**To do**.
Begin at the line that holds "This screenshot has width=800, height=450." and retype every line through the end of the material, both included. Leave out the pictures.
START Source records
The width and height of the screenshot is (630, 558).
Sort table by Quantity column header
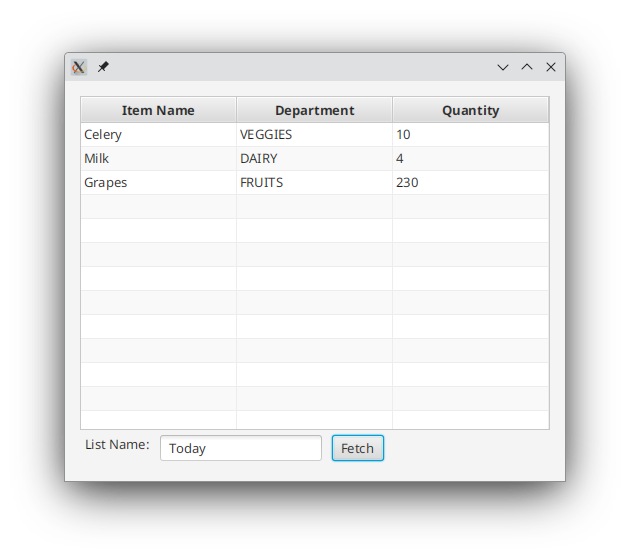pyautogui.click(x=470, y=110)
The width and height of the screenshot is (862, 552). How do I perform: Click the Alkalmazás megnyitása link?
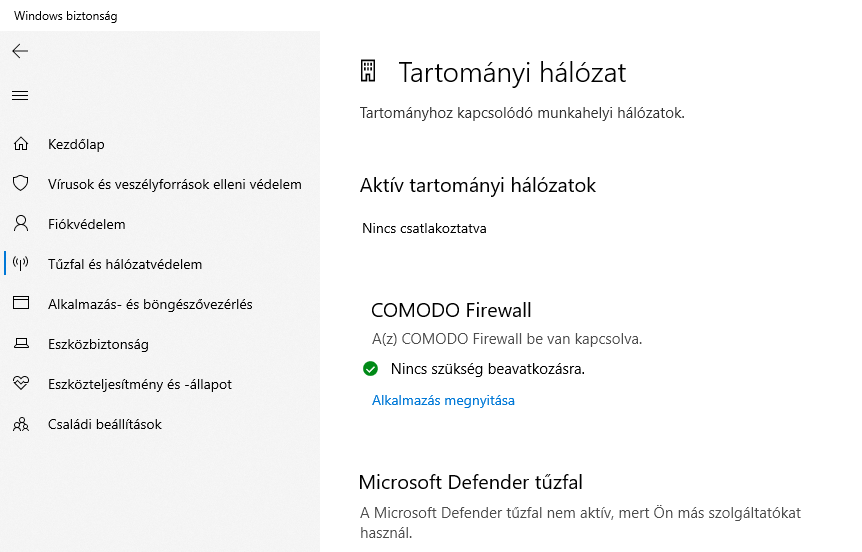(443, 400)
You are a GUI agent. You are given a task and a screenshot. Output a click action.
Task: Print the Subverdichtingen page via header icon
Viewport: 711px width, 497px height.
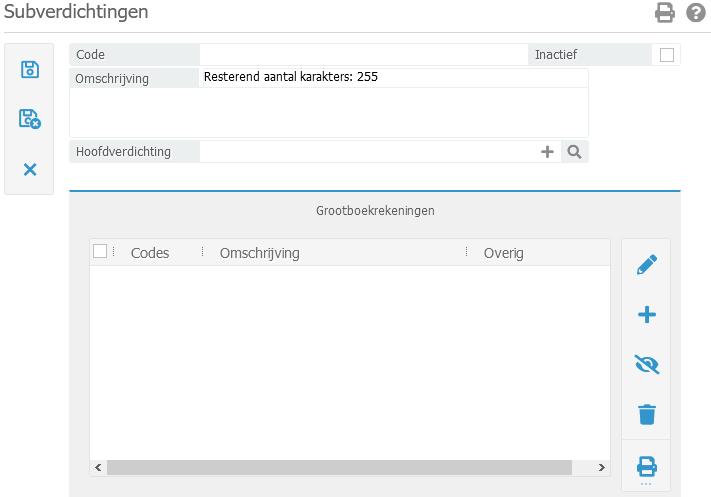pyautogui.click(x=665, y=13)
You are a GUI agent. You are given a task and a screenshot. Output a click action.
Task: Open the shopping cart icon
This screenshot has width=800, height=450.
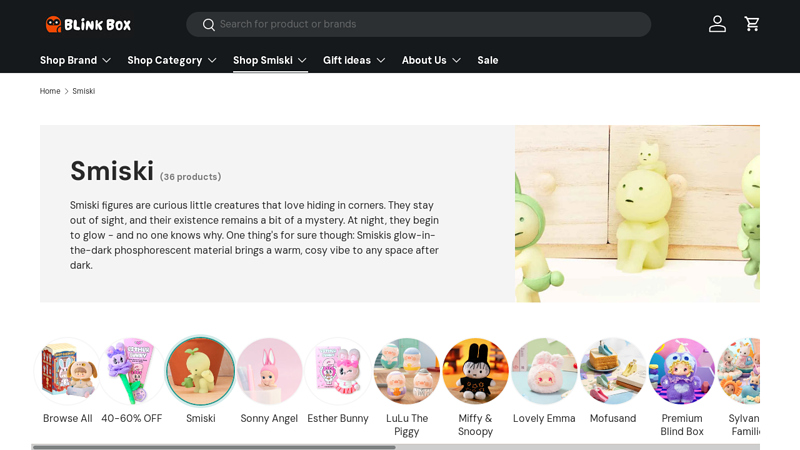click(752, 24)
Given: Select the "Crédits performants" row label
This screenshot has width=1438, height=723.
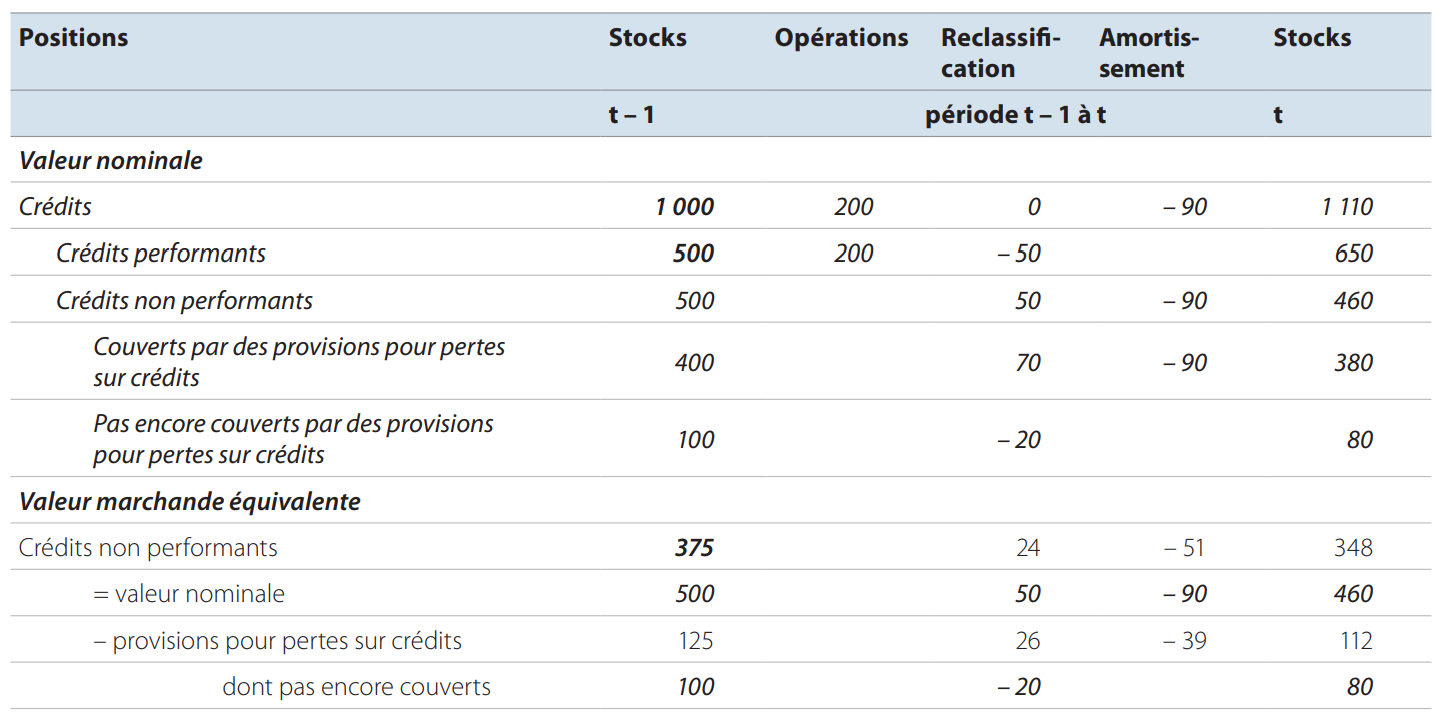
END Source records
**Answer section**.
This screenshot has width=800, height=450.
click(752, 24)
Given: Select the "Crédits performants" row label
This screenshot has width=1438, height=723.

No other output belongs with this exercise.